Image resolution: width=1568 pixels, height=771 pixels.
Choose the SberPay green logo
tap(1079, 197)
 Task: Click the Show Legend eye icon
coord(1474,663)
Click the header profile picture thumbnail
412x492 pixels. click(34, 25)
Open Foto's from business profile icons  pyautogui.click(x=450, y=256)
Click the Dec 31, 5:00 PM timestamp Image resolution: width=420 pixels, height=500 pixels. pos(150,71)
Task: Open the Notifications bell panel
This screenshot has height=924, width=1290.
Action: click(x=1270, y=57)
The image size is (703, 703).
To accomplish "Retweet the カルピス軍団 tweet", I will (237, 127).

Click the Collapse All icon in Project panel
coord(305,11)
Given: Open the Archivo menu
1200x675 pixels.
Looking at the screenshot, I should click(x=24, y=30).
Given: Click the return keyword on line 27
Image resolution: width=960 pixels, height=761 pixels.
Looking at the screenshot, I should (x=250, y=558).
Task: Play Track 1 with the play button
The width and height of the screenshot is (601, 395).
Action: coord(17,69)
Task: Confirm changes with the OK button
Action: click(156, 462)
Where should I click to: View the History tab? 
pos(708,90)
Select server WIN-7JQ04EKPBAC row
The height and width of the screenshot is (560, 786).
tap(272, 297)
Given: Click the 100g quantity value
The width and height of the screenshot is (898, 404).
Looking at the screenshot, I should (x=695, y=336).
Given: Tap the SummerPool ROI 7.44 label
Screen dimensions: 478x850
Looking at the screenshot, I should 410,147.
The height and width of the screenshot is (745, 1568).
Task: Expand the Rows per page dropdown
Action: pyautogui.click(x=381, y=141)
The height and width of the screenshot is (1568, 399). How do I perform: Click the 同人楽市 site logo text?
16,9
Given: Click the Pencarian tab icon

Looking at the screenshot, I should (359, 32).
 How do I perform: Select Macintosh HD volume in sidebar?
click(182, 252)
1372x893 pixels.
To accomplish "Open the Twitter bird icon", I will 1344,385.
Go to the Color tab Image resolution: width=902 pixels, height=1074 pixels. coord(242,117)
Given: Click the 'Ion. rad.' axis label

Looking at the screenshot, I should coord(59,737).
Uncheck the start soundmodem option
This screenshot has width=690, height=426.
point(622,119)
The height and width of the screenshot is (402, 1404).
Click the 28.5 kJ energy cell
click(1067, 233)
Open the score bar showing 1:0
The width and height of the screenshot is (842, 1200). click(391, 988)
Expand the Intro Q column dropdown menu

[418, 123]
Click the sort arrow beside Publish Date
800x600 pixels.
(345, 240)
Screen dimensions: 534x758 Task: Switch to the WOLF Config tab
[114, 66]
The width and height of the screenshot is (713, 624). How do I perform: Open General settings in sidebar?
______
**What is required:** The answer must be one number, the count of lines above that hold the word "will".

**Result of this exercise:** 2